David B. Fein, United States Attorney for the District of Connecticut, today announced that JAMES P. RALABATE, MD, a physician, and his professional corporation, PRIMARY CARE ASSOCIATES P.C., which is located at 2890 Main Street in Stratford, have entered into a civil settlement with the government in which they will pay $700,000 to resolve allegations that RALABATE violated the False Claims Act.
The allegations against RALABATE involve fraudulent billing to Medicare occurring over a five-year period for medical services allegedly provided at various nursing homes in Connecticut. The government alleges that RALABATE billed Medicare for high-level physician services when the services of a physician were not medically necessary. The medical records did not provide documentation necessary to meet the detailed history, examination or medical decision-making requirements necessary to justify the high level of physician care. At times, there was no medical record documenting RALABATE’s visit.

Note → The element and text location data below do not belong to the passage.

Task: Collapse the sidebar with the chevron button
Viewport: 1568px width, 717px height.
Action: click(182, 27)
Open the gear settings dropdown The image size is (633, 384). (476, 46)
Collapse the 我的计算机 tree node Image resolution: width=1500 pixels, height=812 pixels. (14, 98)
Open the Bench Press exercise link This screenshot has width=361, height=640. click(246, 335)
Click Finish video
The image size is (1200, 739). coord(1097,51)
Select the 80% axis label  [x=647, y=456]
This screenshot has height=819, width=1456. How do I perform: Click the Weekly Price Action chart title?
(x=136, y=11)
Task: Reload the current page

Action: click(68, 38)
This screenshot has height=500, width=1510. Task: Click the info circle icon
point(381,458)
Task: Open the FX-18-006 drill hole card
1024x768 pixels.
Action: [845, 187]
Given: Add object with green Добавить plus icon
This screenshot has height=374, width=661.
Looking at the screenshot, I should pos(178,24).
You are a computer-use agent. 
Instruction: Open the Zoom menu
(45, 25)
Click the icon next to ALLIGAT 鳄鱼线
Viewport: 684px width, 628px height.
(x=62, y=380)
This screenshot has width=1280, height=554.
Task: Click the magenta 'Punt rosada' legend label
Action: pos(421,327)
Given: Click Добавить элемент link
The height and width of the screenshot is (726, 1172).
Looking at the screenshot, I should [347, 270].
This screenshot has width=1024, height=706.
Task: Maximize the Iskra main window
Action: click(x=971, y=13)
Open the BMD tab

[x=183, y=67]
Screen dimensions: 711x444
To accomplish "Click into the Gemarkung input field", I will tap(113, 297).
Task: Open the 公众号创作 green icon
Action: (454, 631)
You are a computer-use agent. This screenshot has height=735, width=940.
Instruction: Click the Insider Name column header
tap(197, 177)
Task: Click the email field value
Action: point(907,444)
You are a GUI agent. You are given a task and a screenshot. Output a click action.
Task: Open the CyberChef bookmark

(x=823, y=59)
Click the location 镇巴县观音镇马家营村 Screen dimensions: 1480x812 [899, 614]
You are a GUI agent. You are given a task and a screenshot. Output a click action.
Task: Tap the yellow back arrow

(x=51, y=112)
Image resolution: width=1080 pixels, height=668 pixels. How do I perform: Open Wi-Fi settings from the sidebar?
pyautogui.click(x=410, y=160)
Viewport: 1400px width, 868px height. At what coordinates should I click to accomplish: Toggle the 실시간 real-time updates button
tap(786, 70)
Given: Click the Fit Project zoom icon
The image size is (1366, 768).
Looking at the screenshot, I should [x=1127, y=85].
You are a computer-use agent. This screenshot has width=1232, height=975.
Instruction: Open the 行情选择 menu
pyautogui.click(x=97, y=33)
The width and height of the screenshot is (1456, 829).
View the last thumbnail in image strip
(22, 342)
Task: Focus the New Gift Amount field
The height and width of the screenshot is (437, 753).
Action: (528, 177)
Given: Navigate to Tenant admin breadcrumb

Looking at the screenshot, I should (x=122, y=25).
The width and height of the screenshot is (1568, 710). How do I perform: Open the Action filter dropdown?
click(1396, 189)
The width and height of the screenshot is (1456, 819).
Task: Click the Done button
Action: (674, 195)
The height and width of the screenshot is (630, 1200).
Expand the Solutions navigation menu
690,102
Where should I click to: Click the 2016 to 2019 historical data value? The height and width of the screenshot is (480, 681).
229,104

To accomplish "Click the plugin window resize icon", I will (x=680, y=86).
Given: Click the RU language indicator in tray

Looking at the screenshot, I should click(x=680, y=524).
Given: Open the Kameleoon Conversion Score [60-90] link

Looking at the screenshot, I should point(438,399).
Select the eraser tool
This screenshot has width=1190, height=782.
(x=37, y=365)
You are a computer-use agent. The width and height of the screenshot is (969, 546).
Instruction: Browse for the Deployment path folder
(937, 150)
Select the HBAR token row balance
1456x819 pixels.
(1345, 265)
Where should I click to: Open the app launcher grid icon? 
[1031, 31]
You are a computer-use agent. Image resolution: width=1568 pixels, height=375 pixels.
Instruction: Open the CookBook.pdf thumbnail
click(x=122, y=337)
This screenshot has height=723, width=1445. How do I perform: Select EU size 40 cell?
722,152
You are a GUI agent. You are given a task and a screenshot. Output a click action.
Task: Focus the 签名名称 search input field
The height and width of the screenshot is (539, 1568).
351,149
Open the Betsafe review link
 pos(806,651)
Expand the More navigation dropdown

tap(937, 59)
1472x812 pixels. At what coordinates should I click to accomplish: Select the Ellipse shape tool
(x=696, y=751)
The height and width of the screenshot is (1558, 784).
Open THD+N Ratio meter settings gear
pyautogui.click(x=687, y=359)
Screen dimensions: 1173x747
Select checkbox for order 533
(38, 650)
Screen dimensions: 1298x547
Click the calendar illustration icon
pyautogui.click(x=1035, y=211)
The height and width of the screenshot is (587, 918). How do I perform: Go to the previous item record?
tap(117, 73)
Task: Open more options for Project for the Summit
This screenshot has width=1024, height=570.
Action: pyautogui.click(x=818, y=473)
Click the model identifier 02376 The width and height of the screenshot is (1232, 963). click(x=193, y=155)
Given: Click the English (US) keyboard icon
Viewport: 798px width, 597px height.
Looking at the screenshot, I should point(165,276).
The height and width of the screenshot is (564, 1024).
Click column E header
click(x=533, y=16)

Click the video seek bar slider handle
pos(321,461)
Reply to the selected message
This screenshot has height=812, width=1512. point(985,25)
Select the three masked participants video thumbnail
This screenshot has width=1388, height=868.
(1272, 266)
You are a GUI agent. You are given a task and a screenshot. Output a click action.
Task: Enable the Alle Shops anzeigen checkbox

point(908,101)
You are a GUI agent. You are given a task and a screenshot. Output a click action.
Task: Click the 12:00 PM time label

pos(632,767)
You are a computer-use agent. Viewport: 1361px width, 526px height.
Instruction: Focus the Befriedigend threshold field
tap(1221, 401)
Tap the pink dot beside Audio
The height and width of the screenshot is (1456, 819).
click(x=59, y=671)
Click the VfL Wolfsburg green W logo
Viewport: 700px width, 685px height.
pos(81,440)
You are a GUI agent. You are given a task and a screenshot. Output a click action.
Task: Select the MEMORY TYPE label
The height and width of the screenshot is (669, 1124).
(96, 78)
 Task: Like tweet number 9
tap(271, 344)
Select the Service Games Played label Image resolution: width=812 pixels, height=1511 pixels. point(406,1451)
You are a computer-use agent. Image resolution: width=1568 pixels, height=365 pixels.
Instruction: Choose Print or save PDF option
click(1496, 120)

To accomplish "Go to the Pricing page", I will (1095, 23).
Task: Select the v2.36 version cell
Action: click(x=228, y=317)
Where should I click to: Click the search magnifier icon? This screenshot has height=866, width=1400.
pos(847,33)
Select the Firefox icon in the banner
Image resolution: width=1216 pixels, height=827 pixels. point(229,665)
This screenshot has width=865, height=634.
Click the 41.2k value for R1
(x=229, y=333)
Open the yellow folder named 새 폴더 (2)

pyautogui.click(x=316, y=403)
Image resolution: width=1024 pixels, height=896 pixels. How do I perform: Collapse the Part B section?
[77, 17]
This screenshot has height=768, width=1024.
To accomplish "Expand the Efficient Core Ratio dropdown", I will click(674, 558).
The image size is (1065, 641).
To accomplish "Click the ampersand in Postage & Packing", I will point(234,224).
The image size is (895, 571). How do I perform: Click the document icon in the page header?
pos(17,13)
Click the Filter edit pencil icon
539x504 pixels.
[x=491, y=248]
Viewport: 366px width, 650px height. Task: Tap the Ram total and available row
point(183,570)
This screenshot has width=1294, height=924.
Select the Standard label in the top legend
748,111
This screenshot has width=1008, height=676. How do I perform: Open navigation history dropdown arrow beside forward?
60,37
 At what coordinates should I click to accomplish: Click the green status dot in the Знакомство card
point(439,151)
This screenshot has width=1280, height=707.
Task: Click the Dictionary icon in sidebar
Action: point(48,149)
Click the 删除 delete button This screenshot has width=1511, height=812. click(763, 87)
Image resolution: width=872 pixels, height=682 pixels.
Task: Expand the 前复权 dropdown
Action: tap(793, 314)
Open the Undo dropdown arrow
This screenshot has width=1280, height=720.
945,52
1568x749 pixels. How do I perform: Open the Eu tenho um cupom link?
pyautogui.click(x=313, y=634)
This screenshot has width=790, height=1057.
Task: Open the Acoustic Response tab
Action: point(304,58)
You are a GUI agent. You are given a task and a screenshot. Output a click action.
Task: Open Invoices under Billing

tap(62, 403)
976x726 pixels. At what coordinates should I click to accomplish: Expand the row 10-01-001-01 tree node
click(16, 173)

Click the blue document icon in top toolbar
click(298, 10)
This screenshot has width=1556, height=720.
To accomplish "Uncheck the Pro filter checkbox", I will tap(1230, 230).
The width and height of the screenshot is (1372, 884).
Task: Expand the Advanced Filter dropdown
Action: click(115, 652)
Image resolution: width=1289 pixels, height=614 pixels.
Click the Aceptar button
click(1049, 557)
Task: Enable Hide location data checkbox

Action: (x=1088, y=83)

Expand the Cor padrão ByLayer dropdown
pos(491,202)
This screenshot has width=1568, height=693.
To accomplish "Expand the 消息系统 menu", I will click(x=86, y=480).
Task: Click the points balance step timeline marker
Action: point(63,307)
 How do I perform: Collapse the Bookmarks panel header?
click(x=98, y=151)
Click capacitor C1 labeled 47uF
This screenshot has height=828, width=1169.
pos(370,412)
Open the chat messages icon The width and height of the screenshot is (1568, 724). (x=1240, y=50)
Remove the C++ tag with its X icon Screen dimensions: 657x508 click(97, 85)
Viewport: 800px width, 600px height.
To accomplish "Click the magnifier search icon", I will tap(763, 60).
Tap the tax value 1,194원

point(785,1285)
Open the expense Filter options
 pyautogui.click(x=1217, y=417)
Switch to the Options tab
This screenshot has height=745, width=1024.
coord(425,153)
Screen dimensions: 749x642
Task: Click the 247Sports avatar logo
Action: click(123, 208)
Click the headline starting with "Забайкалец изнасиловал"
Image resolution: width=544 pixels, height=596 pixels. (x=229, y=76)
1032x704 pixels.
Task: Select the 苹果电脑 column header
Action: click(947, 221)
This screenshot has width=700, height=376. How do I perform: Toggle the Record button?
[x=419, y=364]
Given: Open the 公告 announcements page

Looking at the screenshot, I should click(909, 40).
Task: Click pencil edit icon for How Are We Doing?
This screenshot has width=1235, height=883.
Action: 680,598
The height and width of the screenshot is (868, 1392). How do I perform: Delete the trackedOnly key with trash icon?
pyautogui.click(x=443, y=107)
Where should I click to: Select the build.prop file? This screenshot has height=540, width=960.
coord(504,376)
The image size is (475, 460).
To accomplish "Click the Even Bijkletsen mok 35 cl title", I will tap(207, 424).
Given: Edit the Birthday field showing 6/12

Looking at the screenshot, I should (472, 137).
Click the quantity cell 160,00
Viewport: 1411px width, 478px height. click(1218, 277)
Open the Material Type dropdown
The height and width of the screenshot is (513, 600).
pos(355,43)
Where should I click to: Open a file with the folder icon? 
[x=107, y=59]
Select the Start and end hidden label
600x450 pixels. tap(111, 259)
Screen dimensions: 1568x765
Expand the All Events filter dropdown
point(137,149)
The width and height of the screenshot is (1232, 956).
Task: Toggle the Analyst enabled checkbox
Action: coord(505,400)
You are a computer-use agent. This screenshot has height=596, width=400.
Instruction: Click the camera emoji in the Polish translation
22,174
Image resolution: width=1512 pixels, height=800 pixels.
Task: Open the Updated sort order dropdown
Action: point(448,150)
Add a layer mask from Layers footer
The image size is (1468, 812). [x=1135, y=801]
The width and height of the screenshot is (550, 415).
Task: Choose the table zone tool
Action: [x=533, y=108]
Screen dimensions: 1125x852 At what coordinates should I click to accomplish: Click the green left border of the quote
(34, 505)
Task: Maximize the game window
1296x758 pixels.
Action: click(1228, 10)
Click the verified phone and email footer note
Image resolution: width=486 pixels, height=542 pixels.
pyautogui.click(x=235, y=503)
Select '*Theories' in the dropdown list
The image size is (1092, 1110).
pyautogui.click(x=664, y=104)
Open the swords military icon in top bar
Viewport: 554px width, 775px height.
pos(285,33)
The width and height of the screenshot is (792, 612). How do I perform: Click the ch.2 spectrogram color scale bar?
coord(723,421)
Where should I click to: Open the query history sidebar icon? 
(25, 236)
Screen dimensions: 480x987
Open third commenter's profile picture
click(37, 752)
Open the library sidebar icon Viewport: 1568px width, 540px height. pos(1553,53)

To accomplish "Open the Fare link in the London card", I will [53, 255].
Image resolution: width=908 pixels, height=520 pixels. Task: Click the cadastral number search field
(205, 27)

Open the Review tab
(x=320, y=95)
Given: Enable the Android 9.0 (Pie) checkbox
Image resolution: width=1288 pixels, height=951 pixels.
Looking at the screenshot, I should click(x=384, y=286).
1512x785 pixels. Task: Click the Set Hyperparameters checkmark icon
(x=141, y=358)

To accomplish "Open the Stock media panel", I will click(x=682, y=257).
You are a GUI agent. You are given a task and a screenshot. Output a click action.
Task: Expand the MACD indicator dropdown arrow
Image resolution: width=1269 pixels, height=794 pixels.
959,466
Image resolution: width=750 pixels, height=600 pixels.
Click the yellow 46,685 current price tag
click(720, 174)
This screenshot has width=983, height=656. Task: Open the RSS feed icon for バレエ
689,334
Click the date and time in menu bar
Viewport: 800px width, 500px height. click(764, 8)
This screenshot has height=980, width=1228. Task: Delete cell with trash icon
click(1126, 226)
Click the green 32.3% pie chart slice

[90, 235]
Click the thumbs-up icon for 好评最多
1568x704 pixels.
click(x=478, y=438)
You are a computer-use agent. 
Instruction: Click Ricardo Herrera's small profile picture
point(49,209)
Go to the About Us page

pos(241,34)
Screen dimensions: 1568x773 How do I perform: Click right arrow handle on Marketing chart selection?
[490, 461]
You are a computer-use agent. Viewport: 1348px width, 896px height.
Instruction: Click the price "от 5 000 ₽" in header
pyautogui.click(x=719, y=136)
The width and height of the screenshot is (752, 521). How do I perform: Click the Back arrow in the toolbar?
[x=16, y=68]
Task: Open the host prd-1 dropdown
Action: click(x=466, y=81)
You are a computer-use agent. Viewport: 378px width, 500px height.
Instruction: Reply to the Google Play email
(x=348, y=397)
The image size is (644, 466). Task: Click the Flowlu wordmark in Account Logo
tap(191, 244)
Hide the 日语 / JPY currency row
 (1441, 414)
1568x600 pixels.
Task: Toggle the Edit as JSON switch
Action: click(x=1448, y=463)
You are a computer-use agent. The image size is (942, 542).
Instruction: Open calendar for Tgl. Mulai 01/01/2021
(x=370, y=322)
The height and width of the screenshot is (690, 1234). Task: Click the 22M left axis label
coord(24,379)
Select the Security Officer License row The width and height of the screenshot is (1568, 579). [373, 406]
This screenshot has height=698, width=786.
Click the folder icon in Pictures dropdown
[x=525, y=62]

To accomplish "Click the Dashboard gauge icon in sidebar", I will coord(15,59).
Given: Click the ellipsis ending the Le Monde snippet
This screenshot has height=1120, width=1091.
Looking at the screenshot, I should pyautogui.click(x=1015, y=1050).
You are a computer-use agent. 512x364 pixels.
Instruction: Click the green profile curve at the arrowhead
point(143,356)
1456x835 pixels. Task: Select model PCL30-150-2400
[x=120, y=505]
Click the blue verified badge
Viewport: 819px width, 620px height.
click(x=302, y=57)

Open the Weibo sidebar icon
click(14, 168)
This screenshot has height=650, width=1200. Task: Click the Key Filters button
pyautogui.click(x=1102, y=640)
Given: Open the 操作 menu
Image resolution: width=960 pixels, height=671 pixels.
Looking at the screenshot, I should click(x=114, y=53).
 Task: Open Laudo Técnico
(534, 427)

The government further alleges that RALABATE billed Medicare for services he supposedly provided to patients in nursing homes when the patients were, in fact, not present in the nursing homes. Instead, the patients had been transferred to local hospitals for treatment. Yet RALABATE billed government health care programs as if he had provided medical services in the nursing homes.
To resolve their liability under the False Claims Act, RALABATE and his professional corporation will pay $700,000 in order to reimburse the Medicare programs for conduct occurring between January 1, 2006 and August 31, 2011.
In addition, RALABATE has agreed to be subject to an Integrity Agreement with the Office of Inspector General for the U.S. Department of Health and Human Services.
“Health care providers that overcharge Medicare drain critical funds from the Medicare program and increase health care costs,” U.S. Attorney Fein stated. “The U.S. Attorney’s office is committed to vigorously pursuing physicians and other health care providers who submit fraudulent claims to federal health care programs. Providers who submit false claims to the government face serious monetary and administrative sanctions.”
Under the False Claims Act, the government can recover up to three times its actual damages, plus penalties of $5,500 to $11,000 for each false claim.